Comment l’Italie esquive ses obligations sur le traitement des demandes d'asile
L’Italie n’a accepté que trois des 12 841 migrants que l’Allemagne lui demande de reprendre en vertu du règlement de Dublin, laissant tous les autres demandeurs d'asile dans les limbes de la bureaucratie et faisant obstruction à un système qu’elle soutient officiellement.

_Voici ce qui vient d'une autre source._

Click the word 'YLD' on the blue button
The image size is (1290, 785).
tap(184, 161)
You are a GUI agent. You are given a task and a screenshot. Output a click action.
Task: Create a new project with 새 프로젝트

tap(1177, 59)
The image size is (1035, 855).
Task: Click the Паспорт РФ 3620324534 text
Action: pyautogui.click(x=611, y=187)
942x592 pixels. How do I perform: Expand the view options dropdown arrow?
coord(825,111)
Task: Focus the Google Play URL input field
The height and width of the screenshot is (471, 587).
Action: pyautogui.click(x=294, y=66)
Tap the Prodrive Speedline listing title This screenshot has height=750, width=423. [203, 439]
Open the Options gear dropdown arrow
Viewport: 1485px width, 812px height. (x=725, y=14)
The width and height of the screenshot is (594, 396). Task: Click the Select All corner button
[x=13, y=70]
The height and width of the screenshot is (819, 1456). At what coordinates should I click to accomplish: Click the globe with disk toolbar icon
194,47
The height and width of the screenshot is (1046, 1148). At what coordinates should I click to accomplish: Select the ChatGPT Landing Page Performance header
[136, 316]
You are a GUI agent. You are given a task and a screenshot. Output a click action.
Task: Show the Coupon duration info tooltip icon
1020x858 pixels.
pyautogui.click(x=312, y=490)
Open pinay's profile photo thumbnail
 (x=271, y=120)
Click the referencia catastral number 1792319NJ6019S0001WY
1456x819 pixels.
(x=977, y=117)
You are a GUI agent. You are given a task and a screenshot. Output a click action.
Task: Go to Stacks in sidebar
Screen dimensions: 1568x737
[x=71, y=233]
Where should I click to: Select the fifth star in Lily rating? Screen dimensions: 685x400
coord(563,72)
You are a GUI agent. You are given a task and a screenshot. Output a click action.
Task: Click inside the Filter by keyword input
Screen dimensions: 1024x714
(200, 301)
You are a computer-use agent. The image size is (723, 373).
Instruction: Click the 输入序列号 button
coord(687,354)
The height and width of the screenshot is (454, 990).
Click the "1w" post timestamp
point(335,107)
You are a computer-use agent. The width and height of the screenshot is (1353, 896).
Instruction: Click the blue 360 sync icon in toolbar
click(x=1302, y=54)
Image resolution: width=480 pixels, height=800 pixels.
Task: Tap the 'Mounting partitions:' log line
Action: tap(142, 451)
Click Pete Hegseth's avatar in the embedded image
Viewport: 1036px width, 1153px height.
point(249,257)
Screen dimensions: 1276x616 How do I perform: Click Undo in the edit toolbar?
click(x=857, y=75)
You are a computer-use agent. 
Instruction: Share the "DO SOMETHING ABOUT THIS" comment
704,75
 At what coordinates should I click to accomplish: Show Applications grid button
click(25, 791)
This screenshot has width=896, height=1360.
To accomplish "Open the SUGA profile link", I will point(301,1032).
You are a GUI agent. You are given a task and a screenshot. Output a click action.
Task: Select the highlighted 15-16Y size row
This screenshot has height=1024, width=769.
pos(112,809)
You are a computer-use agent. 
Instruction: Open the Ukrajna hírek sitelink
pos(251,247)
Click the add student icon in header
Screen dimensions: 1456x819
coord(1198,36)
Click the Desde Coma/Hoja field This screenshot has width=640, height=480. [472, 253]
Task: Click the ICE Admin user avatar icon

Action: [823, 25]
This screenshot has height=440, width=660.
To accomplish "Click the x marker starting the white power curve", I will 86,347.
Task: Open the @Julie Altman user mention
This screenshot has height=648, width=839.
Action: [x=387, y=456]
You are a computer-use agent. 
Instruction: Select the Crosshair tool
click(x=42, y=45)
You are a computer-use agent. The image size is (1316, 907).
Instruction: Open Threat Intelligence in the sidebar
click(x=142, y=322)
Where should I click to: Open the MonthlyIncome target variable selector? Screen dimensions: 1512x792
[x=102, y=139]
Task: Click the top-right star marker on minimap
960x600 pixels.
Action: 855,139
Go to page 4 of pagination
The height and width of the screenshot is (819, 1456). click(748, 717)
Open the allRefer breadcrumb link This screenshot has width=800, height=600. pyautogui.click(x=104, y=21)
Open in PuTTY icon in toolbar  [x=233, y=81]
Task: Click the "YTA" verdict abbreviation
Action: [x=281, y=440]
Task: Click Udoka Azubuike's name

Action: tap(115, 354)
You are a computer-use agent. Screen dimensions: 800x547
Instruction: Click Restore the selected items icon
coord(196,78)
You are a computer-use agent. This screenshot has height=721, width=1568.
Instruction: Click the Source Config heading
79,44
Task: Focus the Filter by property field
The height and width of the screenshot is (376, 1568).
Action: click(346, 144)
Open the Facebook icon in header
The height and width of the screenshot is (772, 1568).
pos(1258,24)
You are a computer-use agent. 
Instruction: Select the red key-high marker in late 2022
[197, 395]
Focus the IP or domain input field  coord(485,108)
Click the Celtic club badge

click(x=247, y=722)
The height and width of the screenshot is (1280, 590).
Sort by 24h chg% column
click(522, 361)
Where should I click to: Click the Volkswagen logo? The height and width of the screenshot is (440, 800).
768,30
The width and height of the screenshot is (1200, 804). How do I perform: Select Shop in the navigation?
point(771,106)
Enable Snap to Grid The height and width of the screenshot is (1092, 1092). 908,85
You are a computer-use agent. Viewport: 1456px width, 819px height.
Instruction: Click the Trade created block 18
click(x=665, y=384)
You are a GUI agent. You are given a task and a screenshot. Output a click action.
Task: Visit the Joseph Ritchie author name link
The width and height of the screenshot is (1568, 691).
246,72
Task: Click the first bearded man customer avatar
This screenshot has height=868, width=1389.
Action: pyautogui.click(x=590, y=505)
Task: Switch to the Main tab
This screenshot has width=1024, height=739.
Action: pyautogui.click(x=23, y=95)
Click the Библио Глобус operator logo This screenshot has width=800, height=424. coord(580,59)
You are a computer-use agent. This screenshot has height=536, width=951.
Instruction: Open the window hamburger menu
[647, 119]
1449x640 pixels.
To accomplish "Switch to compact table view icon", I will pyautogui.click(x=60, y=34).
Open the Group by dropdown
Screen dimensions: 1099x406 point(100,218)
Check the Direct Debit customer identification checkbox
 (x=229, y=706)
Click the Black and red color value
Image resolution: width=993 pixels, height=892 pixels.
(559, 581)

ROME – L’Italie n’a accepté que trois des 12 841 migrants que l’Allemagne lui demande de reprendre en vertu du règlement de Dublin, laissant tous les autres demandeurs d’asile dans les limbes de la bureaucratie et faisant obstruction à un système qu’elle soutient officiellement.
Au total, 12 841 migrants sont d’abord arrivés en Italie avant de se rendre en Allemagne, ce qui rend l’Italie responsable du traitement de leurs demandes d’asile et de leur hébergement en vertu du règlement de Dublin.
Mais, ces deux dernières années, le gouvernement italien a discrètement ignoré ses obligations, ce qui a alimenté les tensions avec les gouvernements européens, en particulier l’Allemagne.
En 2023, l’Italie a reçu 42 468 demandes d’autres États membres pour accueillir des migrants en vertu des règles de Dublin, soit le chiffre le plus élevé parmi les États membres, suivi par la Bulgarie (18 145), selon Eurostat.
À l’autre bout du spectre, l’Allemagne, suivie de la France, ont été les premiers à demander à d’autres pays d’accueillir des migrants dans le cadre de Dublin, avec respectivement 74 620 et 48 724 demandes.
« Ce que l’Allemagne demande à l’Italie est techniquement correct, mais cela découle de règles imparfaites et injustes — celles établies par le règlement de Dublin — qui ne font que créer de nouveaux problèmes », explique à Euractiv Pasqualino Penza, député italien du Mouvement 5 étoiles (MS5) et membre de la commission parlementaire sur les Affaires intérieures.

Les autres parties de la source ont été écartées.